Monday, July 28, 2008

How I Live Now by Meg Rosoff

RATING: 5/5
book 10 of 12 for the 2008 Young Adult Challenge

Shortly after moving to England to live with her cousins, Daisy’s teenage life takes an alarming turn for the worse. England becomes occupied by an Unnamed Enemy – and suddenly Daisy is living in a modern day war zone and while the conflict doesn’t affect her countryside manor right away, eventually just surviving is almost more than she can handle.

What I liked most about this book was Daisy’s narrating voice. She’s a quick-witted, smart-aleky city dweller, and her new circumstances are constant fodder for her sarcastic commentary. For those who have read any Barbara Park, Daisy is what I imagine Junie B. Jones will be like when she turns 15. For example:

I didn’t really understand The Occupation because it didn’t seem like the kind of War we all knew and loved from your average made-for-TV miniseries.


All in all I felt a little guilty about the fact that while us kids had been living the Life of Riley, a whole bunch of other people had been scurrying around like lunatics trying to keep the Social Fabric from Unraveling.

The war being fought in this book is incredibly intriguing because it seems so plausible. The enemies don’t look any different than we do. Instead of sending our soldiers to some foreign country to fight, our enemies are in our midst. A country is thrown into chaos for two main reasons: electricity is cut off and access to petrol disappeared. I think this final point, about electricity and gas being the king pins in our entire comfortable civilization, is what truly made this story frightening.

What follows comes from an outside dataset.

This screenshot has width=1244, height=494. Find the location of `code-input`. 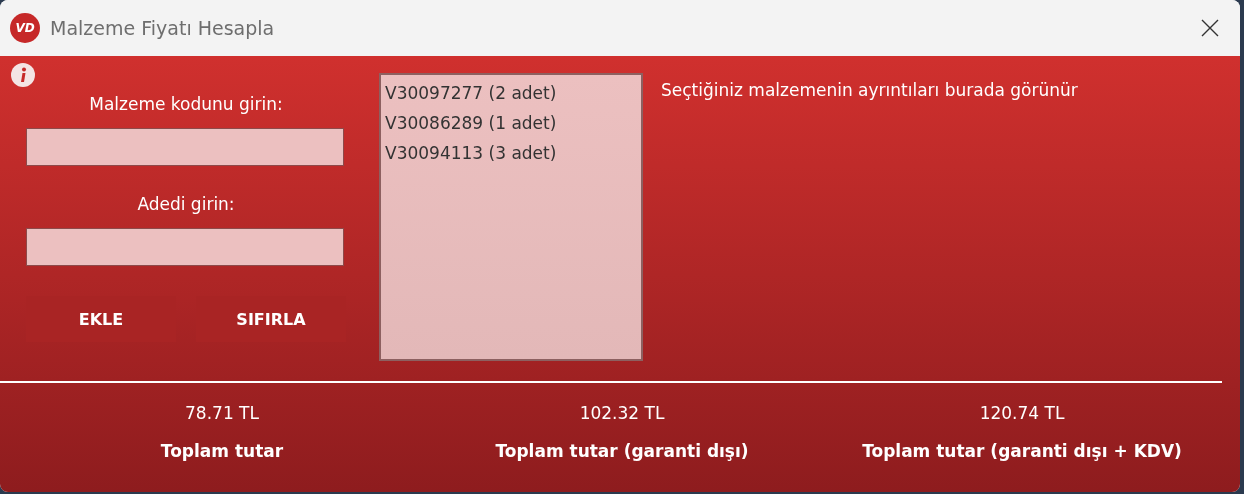

code-input is located at coordinates (185, 147).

I can highly recommend this book, unless you’re squeamish about “intimate” familial relationships, since Daisy’s love interest in this book happens to be her cousin. It’s strange how when the world gets to be terrifyingly unstable, those rules seem to fall apart at the seams. However, Rosoff deals with it in a tasteful way and I think this might be one of my new favorite apocalyptic novels. Its’ Printz Award was well deserved.

3 comments:

katrina said...

I love this book, its great

Trish @ Love, Laughter, Insanity said...

I've seen this one somewhere else, but I can't remember where. Sounds really good! I'll definitely have to check it out--Thanks Corinne for the review!

Tasha said...

I enjoyed this book as well. I thought Daisy was a wonderful protagonist, but Piper was my favorite character.